▶ [What to do] Copy out word for word the rows from the line with "Screen dimensions: 227x280" to the end of the rows.

[Word and element locating data]
>>

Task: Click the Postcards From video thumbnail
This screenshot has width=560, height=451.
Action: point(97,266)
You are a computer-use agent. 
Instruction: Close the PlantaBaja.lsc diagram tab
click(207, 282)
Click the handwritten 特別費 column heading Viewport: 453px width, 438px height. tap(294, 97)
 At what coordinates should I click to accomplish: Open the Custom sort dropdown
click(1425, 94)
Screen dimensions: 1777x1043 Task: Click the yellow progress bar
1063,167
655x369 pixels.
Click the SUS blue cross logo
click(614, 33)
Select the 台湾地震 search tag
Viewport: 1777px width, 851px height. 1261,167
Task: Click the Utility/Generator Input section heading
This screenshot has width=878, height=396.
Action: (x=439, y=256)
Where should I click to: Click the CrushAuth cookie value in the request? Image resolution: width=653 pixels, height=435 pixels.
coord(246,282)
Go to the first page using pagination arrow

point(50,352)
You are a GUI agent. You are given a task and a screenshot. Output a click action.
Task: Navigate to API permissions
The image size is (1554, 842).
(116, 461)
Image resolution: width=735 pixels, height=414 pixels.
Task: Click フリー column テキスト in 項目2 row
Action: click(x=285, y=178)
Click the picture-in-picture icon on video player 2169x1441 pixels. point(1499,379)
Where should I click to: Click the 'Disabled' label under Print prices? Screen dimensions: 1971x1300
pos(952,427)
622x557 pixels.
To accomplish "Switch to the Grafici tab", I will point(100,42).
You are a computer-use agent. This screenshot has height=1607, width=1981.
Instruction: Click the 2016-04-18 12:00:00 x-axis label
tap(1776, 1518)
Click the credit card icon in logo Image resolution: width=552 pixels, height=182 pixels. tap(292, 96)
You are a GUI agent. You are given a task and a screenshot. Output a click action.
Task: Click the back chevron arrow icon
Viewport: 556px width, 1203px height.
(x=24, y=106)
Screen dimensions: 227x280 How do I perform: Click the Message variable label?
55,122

<<

▶ [Task result]
Screen dimensions: 227x280 How do I perform: Click the Message variable label?
55,122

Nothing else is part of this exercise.